Малая глубина и протяженность французского театра военных действий, по сравнению с Россией, также способствовали развитию автомобильного транспорта и его первенству в снабжении действующих войск. На Востоке же, где железнодорожная сеть (особенно после Великого отступления 1915 года) не могла удовлетворить потребности войск, на лошадь выпала максимальная нагрузка, что привело к тенденции «разбухания» русского тыла, всецело зависимого от состояния гужевого транспорта. Советский исследователь пишет: «Транспортировка грузов от конечно-выгрузочных станций к войскам производилось на всем протяжении грунтового участка военных дорог с помощью гужевого транспорта, состоявшего из военных и обывательских повозок. Только на отдельных участках фронта, там, где боевые действия принимали позиционный характер, на помощь гужевому обозу приходила узкоколейная железная дорога»[119].

Увеличение числа лошадей в войсках, прежде всего, зависела от увеличения обозов. А такая тенденция нарастала не только вследствие образования новых соединений, но и просто потому, что лавинообразно разрастались обозы уже существовавших подразделений. Частью это было вызвано тем обстоятельством, что в ходе войны войска обязаны были обзаводиться таким войсковым имуществом, использование которого не было предусмотрено перед войной. Например – железные щиты для прикрытия стрелков, музыкальные инструменты, разнообразное шанцевое имущество: «Одной из существенных причин, вызывавших увеличение неофициального полкового обоза, являлась полная беззаботность высших штабов относительно позиционного имущества. Занимая участок укрепленной позиции, полк нуждался в перископах, пистолетах для стрельбы светящимися пулями, стальных щитах, больших лопатах и кирках, продольных пилах для пилки досок под нары и для бойниц, железных скобах для скрепления бревен в перекрытии блиндажей, дверях и небольших застекленных рамах для окошечек землянок; если дело происходило зимой – в чугунных плитах для устройства маленьких очагов для разогревания кипятка, в керосиновых лампочках и пр., и пр… В августе 1915г. полковой обоз был еще очень скромным… в момент Луцкого прорыва обоз 2-го разряда полка шел перекатами; не имея возможности поднять все имущество полка сразу, он возвращался назад за оставленными вещами, и каждый переход совершал в два приема. Если бы русские войска не были вынуждены ездить в Тулу со своим самоваром, если бы штабы корпусов представляли не сборище бюрократов, а действительно вели позиционное хозяйство, количество полкового обоза можно было бы сократить на сорок процентов»[120].

Задание => На сколько процентов, согласно изучаемому тексту, можно было бы сократить полковой обоз, если бы штабы корпусов действительно вели позиционное хозяйство? Опирайтесь только на изучаемый текст.

Исходные строки =>
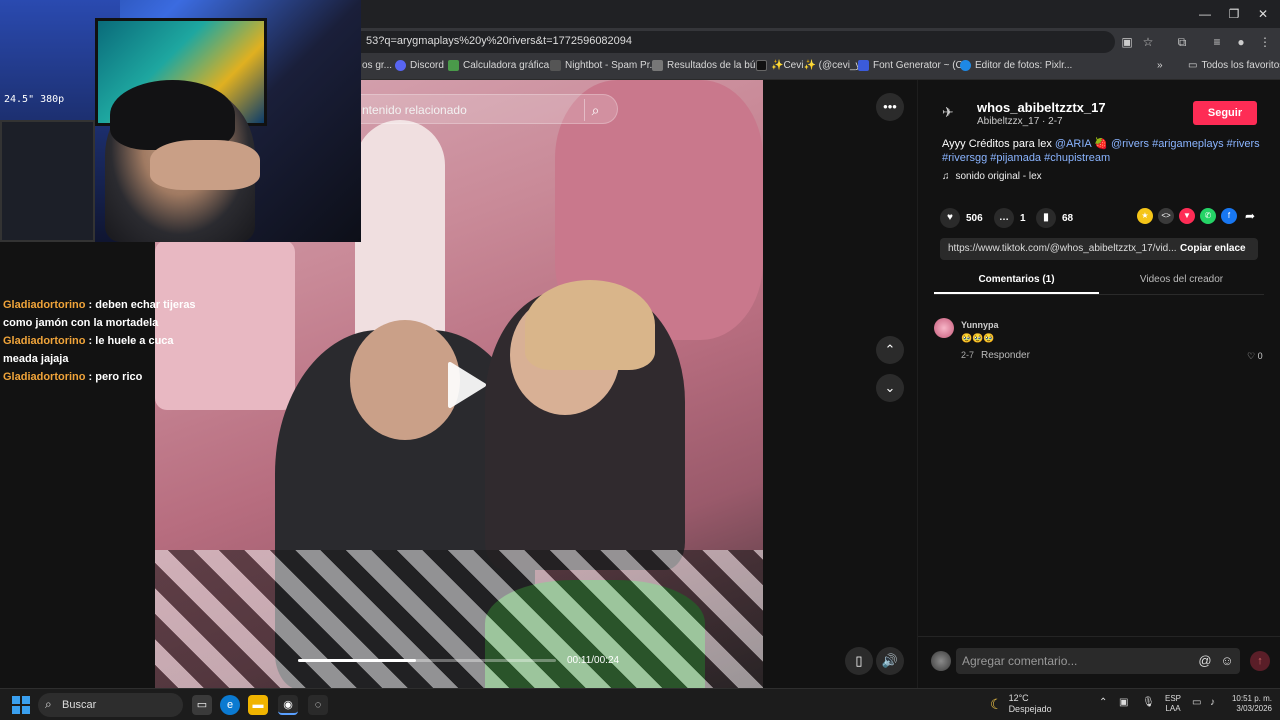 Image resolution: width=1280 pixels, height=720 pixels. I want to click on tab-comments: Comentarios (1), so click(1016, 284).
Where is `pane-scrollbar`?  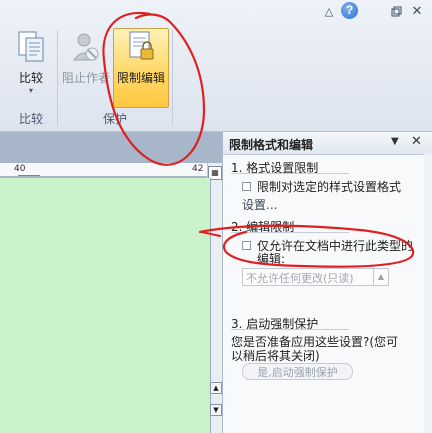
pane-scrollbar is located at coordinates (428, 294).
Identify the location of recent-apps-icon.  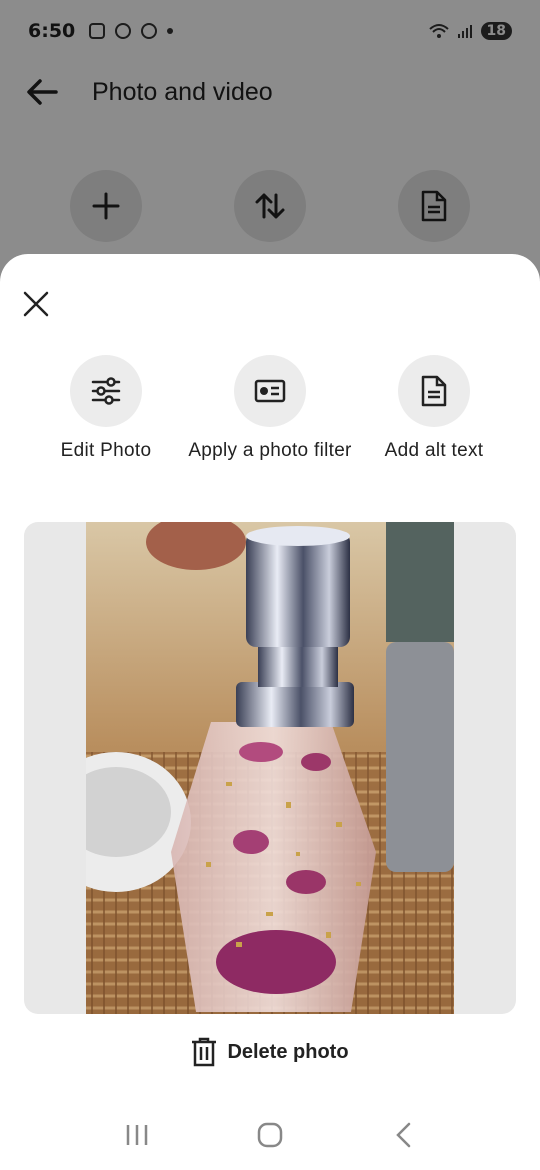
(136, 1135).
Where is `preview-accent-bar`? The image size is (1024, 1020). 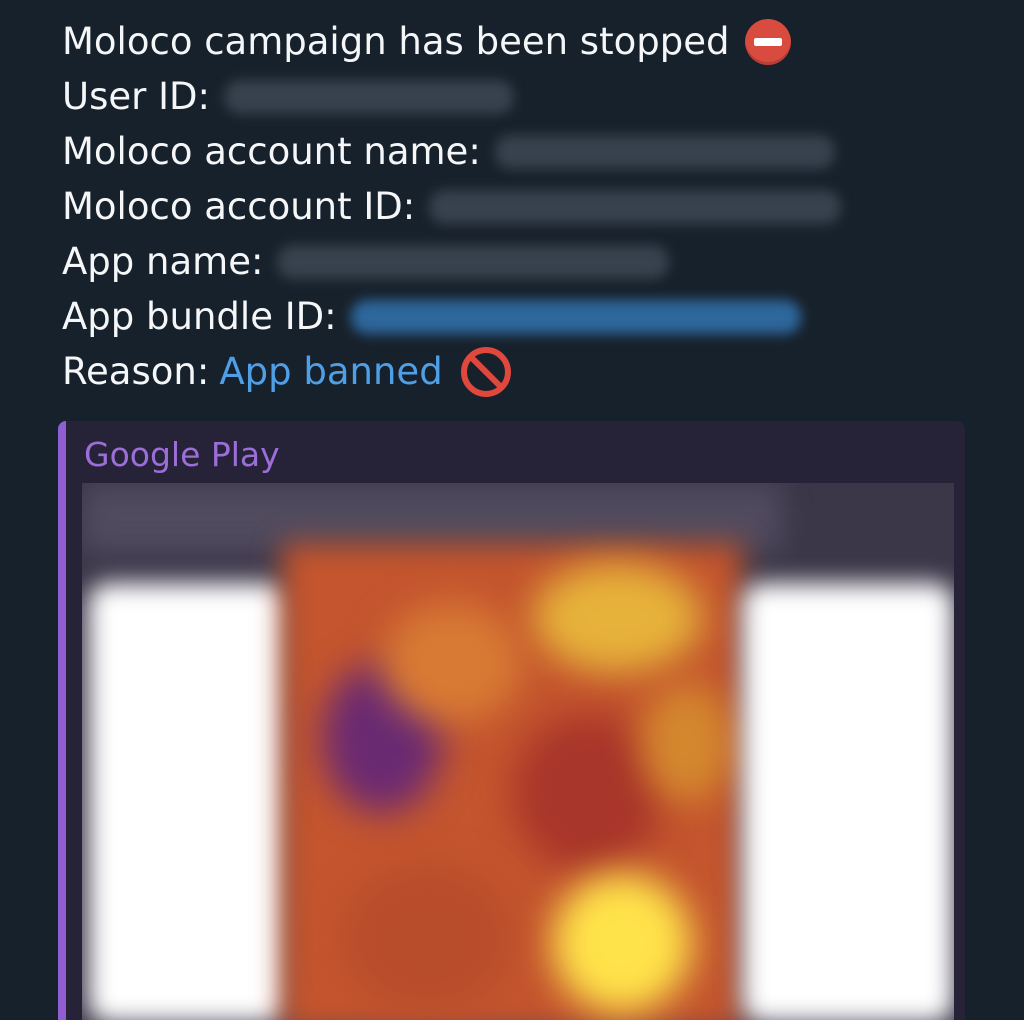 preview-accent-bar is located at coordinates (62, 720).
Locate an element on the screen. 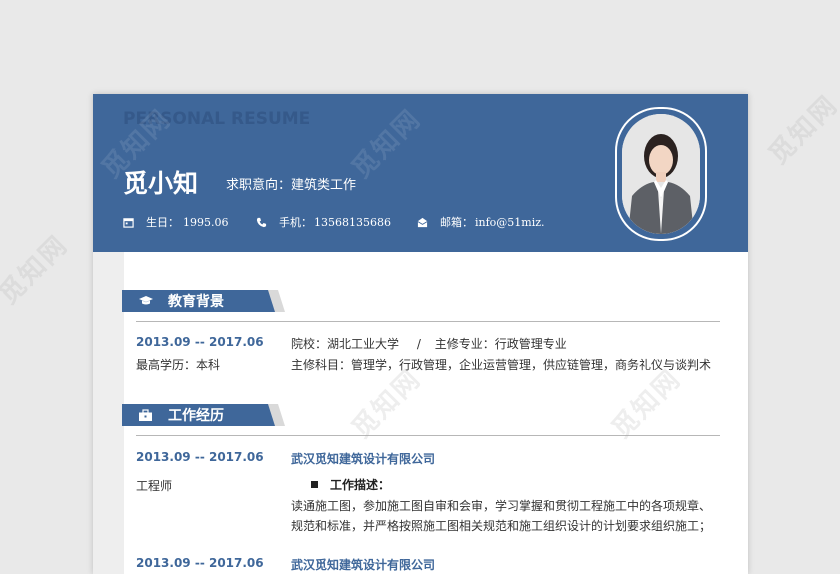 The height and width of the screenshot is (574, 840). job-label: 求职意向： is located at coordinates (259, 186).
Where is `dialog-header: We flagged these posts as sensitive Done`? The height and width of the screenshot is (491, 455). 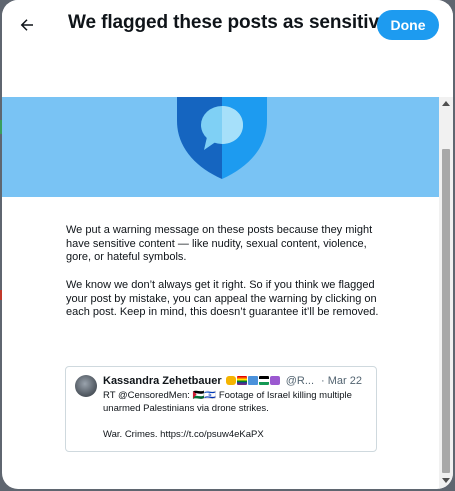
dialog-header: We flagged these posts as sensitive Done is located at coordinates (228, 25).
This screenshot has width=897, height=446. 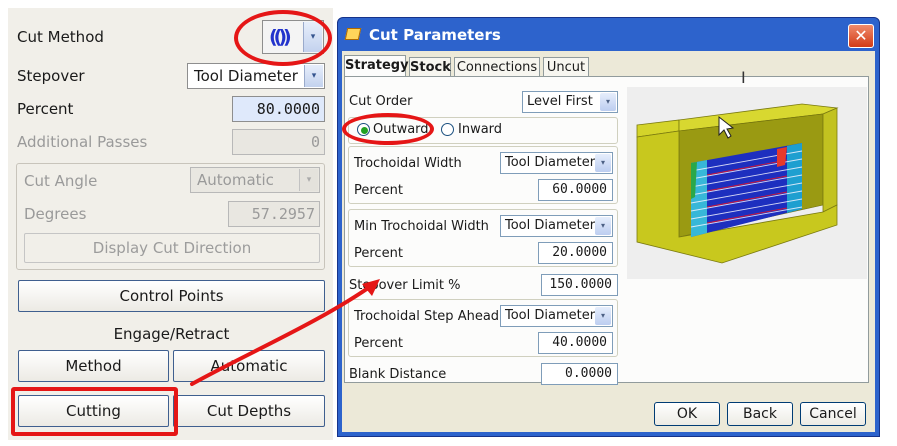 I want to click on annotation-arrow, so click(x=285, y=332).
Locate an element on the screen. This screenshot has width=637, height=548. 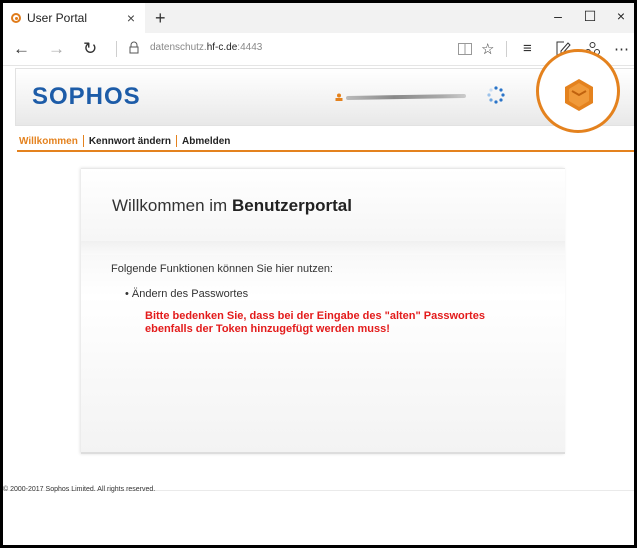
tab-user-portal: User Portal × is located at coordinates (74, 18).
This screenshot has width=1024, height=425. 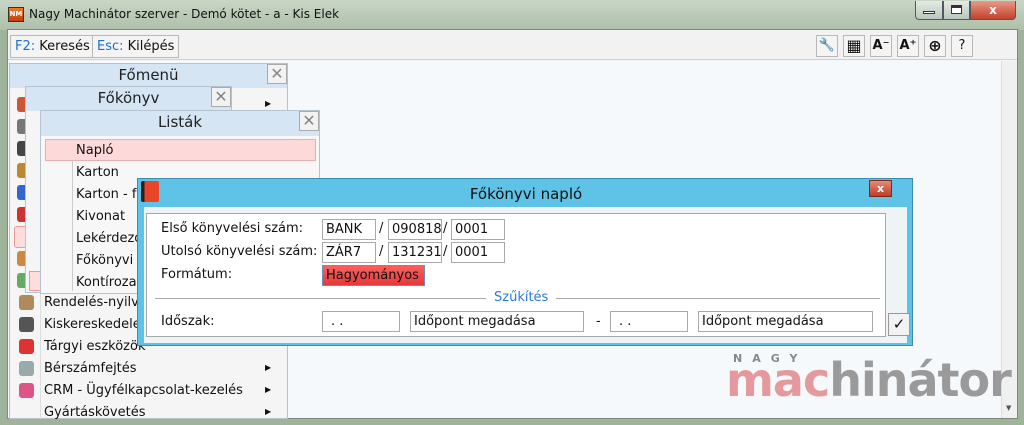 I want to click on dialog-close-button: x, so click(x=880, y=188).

Ответ к заданию => На сорок процентов.